The pattern of non-Romney candidate surges is now apparently continuing with the most recent not-Romney candidate to falter being Newt Gingrich, who just a few weeks ago looked like the not-Mitt candidate that would dog Romney for the rest of the race. But Gingrich’s descent turned out to be about as meteoric as his ascent was. Over the past few weeks, Gingrich has dropped precipitously in the polls as a barrage of Romney-allied Super PAC spending buried him in Iowa and (for whatever reason) Newt seemed incapable of responding to the attacks. In a period of less than a month, Gingrich went from the low 30′s to the low teens in Iowa as voters in the state learned that he was an erratic Washington insider who took money to lobby on behalf of Fannie Mae and Freddie Mac, supported the individual health care mandate and shot commercials with Nancy Pelosi warning about global warming.

The Gingrich surge has been replaced by the Paul surge, which increasingly looks in danger of succumbing to the Santorum surge. The Santorum surge is perhaps the most unlikely development of the campaign, and the fact that the former Pennsylvania senator (who lost by 14 points in his last statewide election) may be on the verge of becoming the Romney alternative must have Romney’s team popping champagne corks. If Newt Gingrich was (to put it mildly) an unlikely candidate to defeat Romney, Rick Santorum and Ron Paul are even less likely to pose a threat to him.

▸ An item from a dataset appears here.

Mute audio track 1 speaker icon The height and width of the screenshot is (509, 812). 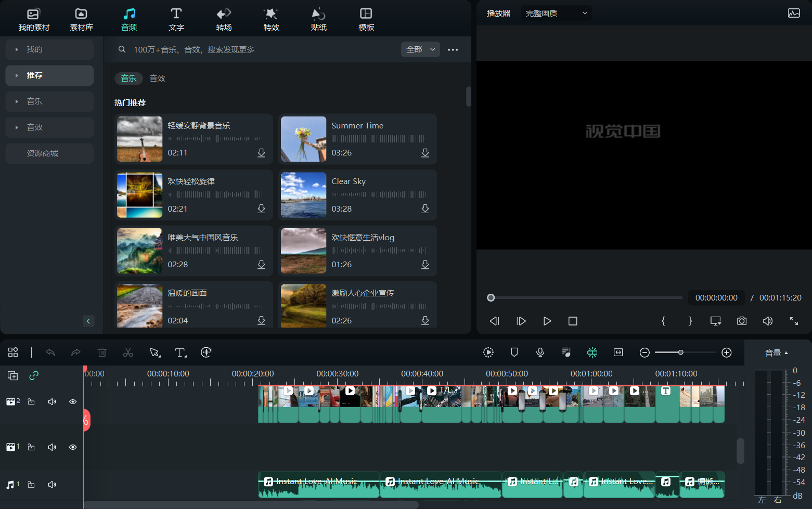[x=52, y=485]
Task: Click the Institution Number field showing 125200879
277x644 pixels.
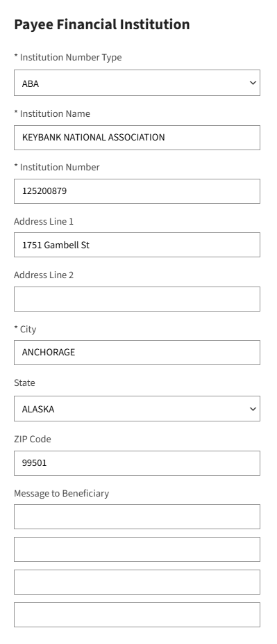Action: pos(137,191)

Perhaps the strangest aspect of this race is the fact that Romney has not seemed to surge significantly across the country. Throughout the process, Romney has had a ceiling at about 25% both nationally and in Iowa and he seems to have maintained this ceiling throughout the process. In fact, his polling numbers are not far off from the 25% of the vote Romney received in the 2008 Iowa primary, but the key difference is that his opponents are now splitting the not-Romney vote, and a 25% vote share in this years election might be enough to propel him to a victory in Iowa. From Iowa, the race would then shift to the Northeast where Romney has surged over the past few weeks, with polls showing a significant bounce in New Hampshire, a state that borders Mitt’s homestate of Massachusetts.  To be sure, Romney would do well to expect the unexpected and there’s still a chance he could lose this one. Newt promised to turn all of his fire on Romney beginning today but this could turn out to be too little, too late. The pattern in this election has been that no candidate has been able to surge again after their initial surge was beaten back. Barring a major John Huntsman surge in the next week or so, that chance of anyone mounting a credible challenge to Romney looks slimmer and slimmer.

Sarah Palin, Mitch Daniels, Tim Pawlenty and Chris Christie must be having some serious regrets about not getting into this one.